Resultados para a Universidade
A professora Desirée Haikal destaca que o grupo de pesquisa do projeto fortaleceu e incentivou outras coletadas de dados envolvendo professores, inclusive envolvendo agora professores de todo o estado de Minas e não mais somente restrito a Montes Claros. “Temos nos consolidado como grupo de pesquisa envolvendo as condições de saúde e trabalho de professores da educação básica”.
“Além disso, já foram publicados ou aceitos para publicação, cerca de 40 artigos científicos em periódicos nacionais e internacionais, entre os anos de 2017 e 2023 com temática envolvendo a saúde de professores da educação básica estadual. Os resultados são de grande importância, não só por levarem o nome da Unimontes, mas principalmente pela busca da valorização do trabalho docente, possibilitando um olhar aprofundado para a saúde de professoras e professores, bem como possíveis intervenções para melhorar a qualidade de vida desses trabalhadores”, afirma a pesquisadora.

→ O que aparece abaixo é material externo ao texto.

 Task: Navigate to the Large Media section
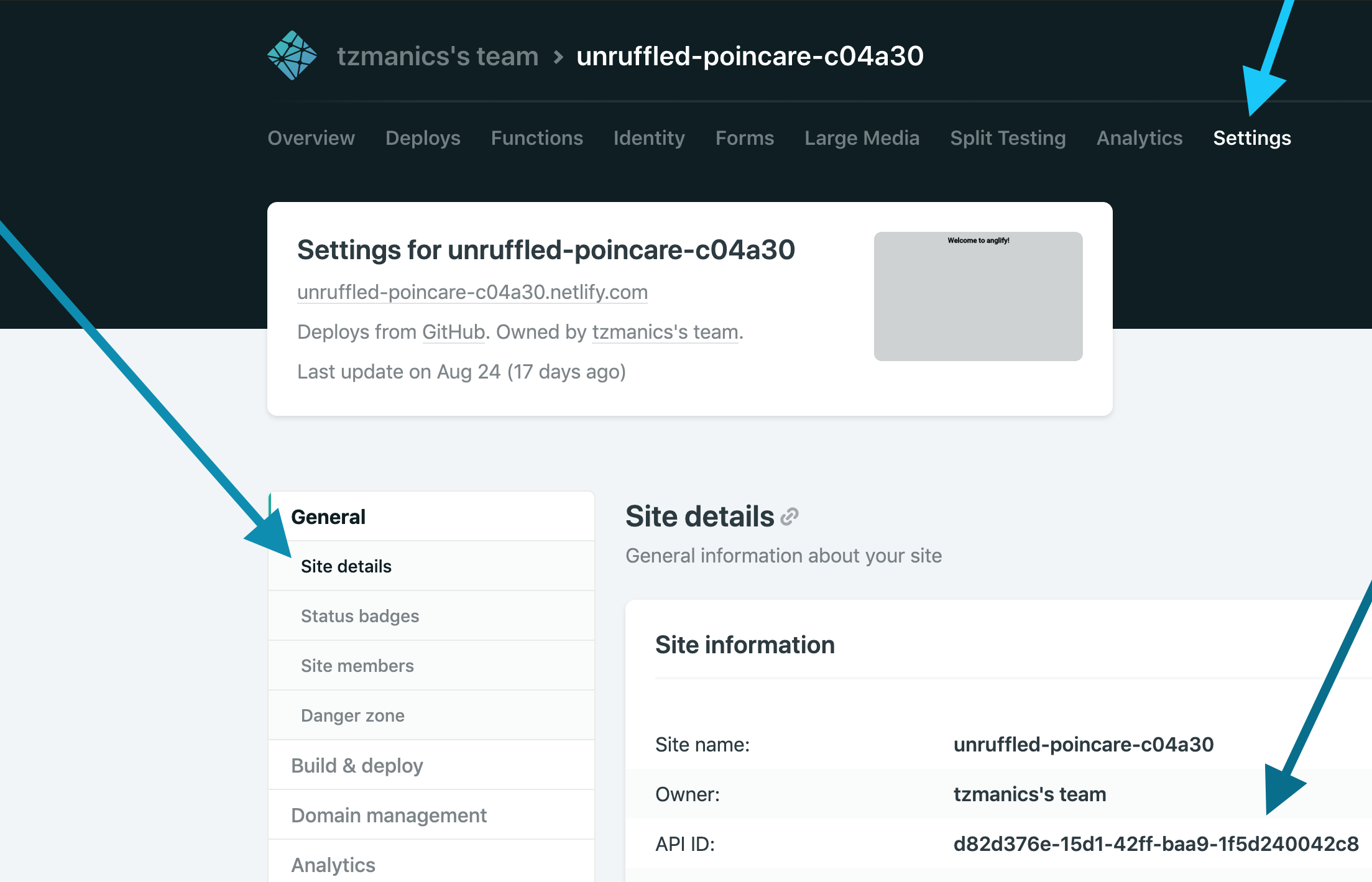859,138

Política de bem-estar saúde e qualidade de vida dos profissionais da educação
A obtenção de tais dados mostra-se fundamental para a elaboração de políticas públicas que valorizem o bem-estar docente. É o caso recente da Política de Bem-Estar, Saúde e Qualidade de Vida no Trabalho e Valorização dos Profissionais da Educação, instituída pela Lei Federal, Nº 14.681, de 18 de setembro de 2023).

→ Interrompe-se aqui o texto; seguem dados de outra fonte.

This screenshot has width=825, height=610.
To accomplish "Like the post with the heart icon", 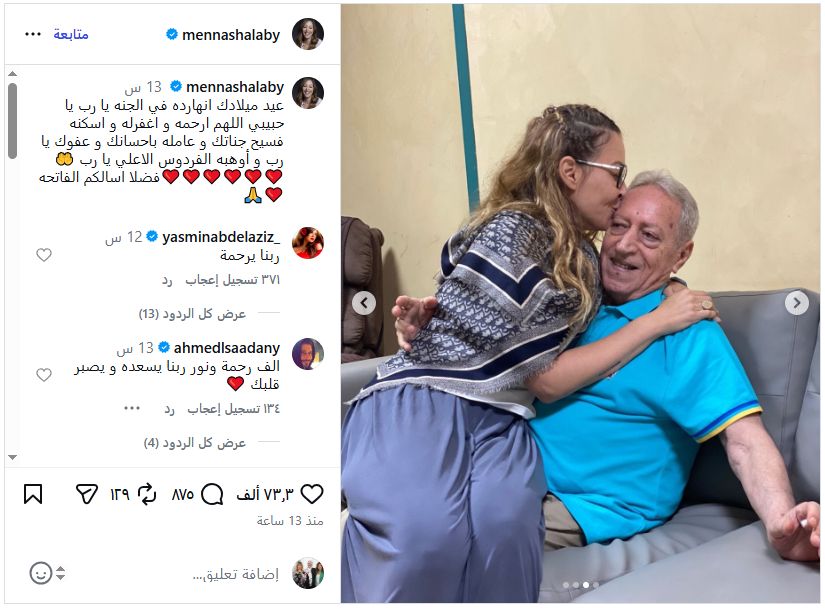I will click(311, 494).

A política pública, definida pela referida lei, tem como objetivos: o desenvolvimento de ações direcionadas para a atenção à saúde integral e a prevenção ao adoecimento dos trabalhadores, bem como o estímulo a práticas que promovam o bem-estar no trabalho de maneira humanizada e duradoura. “A repercussão maior do artigo especificamente mencionado (“Fatores de risco e proteção para doenças crônicas não transmissíveis entre professores da educação básica”) se deu porque ele foi citado pela imprensa na divulgação dessa lei nacional, reforçando a importância de se conhecer a real realidade e os problemas que de fato afligem os professores da educação básica pública, para se planejar ações acertadas, direcionadas às reais necessidades verificadas”, conclui a professora Desirée Haikal.